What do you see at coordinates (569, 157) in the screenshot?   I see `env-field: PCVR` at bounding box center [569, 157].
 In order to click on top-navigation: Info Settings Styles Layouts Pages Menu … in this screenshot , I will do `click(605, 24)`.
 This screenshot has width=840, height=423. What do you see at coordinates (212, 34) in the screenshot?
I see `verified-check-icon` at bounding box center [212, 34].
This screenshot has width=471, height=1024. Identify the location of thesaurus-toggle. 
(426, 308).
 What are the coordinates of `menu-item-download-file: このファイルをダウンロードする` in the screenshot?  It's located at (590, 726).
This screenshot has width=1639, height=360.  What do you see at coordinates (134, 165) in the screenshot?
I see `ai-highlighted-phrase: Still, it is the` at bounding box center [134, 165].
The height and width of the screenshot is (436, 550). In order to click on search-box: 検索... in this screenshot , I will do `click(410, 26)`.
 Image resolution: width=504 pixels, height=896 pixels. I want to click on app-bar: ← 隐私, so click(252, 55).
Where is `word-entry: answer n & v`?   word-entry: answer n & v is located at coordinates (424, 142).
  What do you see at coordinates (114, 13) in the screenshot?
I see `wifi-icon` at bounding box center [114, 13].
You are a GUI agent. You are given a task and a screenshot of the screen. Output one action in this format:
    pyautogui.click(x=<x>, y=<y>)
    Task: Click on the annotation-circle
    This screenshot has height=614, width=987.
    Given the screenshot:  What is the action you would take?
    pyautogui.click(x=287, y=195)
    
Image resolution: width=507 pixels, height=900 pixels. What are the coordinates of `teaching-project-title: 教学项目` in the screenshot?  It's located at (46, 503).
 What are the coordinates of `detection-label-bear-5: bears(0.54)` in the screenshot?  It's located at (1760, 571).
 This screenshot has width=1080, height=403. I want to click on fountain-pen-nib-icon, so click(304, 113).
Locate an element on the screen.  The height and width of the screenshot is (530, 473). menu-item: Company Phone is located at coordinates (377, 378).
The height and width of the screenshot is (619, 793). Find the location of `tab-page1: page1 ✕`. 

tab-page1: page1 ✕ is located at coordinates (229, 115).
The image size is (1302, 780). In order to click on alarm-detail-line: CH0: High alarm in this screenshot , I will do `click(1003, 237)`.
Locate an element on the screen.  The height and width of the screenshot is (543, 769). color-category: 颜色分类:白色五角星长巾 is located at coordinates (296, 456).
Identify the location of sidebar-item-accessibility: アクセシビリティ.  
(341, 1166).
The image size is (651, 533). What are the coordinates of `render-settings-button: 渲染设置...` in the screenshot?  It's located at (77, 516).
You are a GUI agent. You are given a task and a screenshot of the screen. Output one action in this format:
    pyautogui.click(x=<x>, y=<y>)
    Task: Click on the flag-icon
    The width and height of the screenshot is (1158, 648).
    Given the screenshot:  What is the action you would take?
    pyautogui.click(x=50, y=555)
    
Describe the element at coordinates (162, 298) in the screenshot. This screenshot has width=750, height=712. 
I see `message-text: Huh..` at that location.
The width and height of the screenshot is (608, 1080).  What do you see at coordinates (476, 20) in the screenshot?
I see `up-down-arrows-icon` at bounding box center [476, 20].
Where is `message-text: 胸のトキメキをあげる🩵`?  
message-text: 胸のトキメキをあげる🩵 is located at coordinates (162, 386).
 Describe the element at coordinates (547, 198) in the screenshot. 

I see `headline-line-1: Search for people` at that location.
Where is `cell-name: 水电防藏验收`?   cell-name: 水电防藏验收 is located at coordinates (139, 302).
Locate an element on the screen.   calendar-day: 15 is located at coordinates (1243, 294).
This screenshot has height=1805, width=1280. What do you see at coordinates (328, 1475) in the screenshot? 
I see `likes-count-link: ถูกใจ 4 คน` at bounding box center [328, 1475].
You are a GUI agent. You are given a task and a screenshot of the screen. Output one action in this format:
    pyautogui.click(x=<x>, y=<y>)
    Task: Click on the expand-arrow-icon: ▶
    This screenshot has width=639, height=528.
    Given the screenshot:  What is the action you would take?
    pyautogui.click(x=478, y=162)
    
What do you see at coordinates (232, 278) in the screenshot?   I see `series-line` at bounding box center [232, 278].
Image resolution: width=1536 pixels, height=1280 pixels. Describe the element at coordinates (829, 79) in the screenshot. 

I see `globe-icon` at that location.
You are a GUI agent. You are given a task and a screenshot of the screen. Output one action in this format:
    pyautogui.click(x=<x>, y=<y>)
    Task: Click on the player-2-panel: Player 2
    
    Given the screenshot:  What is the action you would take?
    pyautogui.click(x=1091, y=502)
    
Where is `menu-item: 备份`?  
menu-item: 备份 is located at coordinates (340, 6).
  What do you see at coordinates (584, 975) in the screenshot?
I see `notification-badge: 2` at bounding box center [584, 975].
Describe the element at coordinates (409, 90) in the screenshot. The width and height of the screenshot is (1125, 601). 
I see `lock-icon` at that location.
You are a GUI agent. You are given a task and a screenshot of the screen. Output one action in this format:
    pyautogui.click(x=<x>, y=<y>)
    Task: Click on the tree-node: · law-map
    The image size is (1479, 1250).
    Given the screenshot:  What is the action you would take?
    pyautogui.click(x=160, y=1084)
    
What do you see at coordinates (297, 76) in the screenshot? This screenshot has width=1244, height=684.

Task to complete: Write out all of the items above word for word, with no changes.

Expected answer:
What do you see at coordinates (569, 157) in the screenshot?   I see `env-field: PCVR` at bounding box center [569, 157].
 In order to click on top-navigation: Info Settings Styles Layouts Pages Menu … in this screenshot , I will do `click(605, 24)`.
 This screenshot has width=840, height=423. What do you see at coordinates (212, 34) in the screenshot?
I see `verified-check-icon` at bounding box center [212, 34].
This screenshot has width=471, height=1024. Identify the location of thesaurus-toggle. 
(426, 308).
 What are the coordinates of `menu-item-download-file: このファイルをダウンロードする` in the screenshot?  It's located at (590, 726).
This screenshot has width=1639, height=360.  What do you see at coordinates (134, 165) in the screenshot?
I see `ai-highlighted-phrase: Still, it is the` at bounding box center [134, 165].
The height and width of the screenshot is (436, 550). In order to click on search-box: 検索... in this screenshot , I will do `click(410, 26)`.
 Image resolution: width=504 pixels, height=896 pixels. I want to click on app-bar: ← 隐私, so click(252, 55).
Where is `word-entry: answer n & v`?   word-entry: answer n & v is located at coordinates (424, 142).
  What do you see at coordinates (114, 13) in the screenshot?
I see `wifi-icon` at bounding box center [114, 13].
You are a GUI agent. You are given a task and a screenshot of the screen. Output one action in this format:
    pyautogui.click(x=<x>, y=<y>)
    Task: Click on the annotation-circle
    This screenshot has height=614, width=987.
    Given the screenshot:  What is the action you would take?
    pyautogui.click(x=287, y=195)
    
Image resolution: width=507 pixels, height=900 pixels. What are the coordinates of `teaching-project-title: 教学项目` in the screenshot?  It's located at (46, 503).
 What are the coordinates of `detection-label-bear-5: bears(0.54)` in the screenshot?  It's located at (1760, 571).
 This screenshot has width=1080, height=403. I want to click on fountain-pen-nib-icon, so click(304, 113).
Locate an element on the screen.  The height and width of the screenshot is (530, 473). menu-item: Company Phone is located at coordinates (377, 378).
The height and width of the screenshot is (619, 793). Find the location of `tab-page1: page1 ✕`. 

tab-page1: page1 ✕ is located at coordinates (229, 115).
The image size is (1302, 780). In order to click on alarm-detail-line: CH0: High alarm in this screenshot , I will do `click(1003, 237)`.
Locate an element on the screen.  The height and width of the screenshot is (543, 769). color-category: 颜色分类:白色五角星长巾 is located at coordinates (296, 456).
Identify the location of sidebar-item-accessibility: アクセシビリティ.  
(341, 1166).
The image size is (651, 533). What are the coordinates of `render-settings-button: 渲染设置...` in the screenshot?  It's located at (77, 516).
You are a GUI agent. You are given a task and a screenshot of the screen. Output one action in this format:
    pyautogui.click(x=<x>, y=<y>)
    Task: Click on the flag-icon
    The width and height of the screenshot is (1158, 648).
    Given the screenshot:  What is the action you would take?
    pyautogui.click(x=50, y=555)
    
Describe the element at coordinates (162, 298) in the screenshot. This screenshot has width=750, height=712. 
I see `message-text: Huh..` at that location.
The width and height of the screenshot is (608, 1080).  What do you see at coordinates (476, 20) in the screenshot?
I see `up-down-arrows-icon` at bounding box center [476, 20].
Where is `message-text: 胸のトキメキをあげる🩵`?  
message-text: 胸のトキメキをあげる🩵 is located at coordinates (162, 386).
 Describe the element at coordinates (547, 198) in the screenshot. 

I see `headline-line-1: Search for people` at that location.
Where is `cell-name: 水电防藏验收`?   cell-name: 水电防藏验收 is located at coordinates (139, 302).
Locate an element on the screen.   calendar-day: 15 is located at coordinates (1243, 294).
This screenshot has height=1805, width=1280. What do you see at coordinates (328, 1475) in the screenshot? 
I see `likes-count-link: ถูกใจ 4 คน` at bounding box center [328, 1475].
You are a GUI agent. You are given a task and a screenshot of the screen. Output one action in this format:
    pyautogui.click(x=<x>, y=<y>)
    Task: Click on the expand-arrow-icon: ▶
    This screenshot has width=639, height=528.
    Given the screenshot:  What is the action you would take?
    pyautogui.click(x=478, y=162)
    
What do you see at coordinates (232, 278) in the screenshot?   I see `series-line` at bounding box center [232, 278].
Image resolution: width=1536 pixels, height=1280 pixels. Describe the element at coordinates (829, 79) in the screenshot. 

I see `globe-icon` at that location.
You are a GUI agent. You are given a task and a screenshot of the screen. Output one action in this format:
    pyautogui.click(x=<x>, y=<y>)
    Task: Click on the player-2-panel: Player 2
    
    Given the screenshot:  What is the action you would take?
    pyautogui.click(x=1091, y=502)
    
Where is `menu-item: 备份`?  
menu-item: 备份 is located at coordinates (340, 6).
  What do you see at coordinates (584, 975) in the screenshot?
I see `notification-badge: 2` at bounding box center [584, 975].
Describe the element at coordinates (409, 90) in the screenshot. The width and height of the screenshot is (1125, 601). 
I see `lock-icon` at that location.
You are a GUI agent. You are given a task and a screenshot of the screen. Output one action in this format:
    pyautogui.click(x=<x>, y=<y>)
    Task: Click on the tree-node: · law-map
    The image size is (1479, 1250).
    Given the screenshot:  What is the action you would take?
    pyautogui.click(x=160, y=1084)
    
What do you see at coordinates (297, 76) in the screenshot? This screenshot has width=1244, height=684.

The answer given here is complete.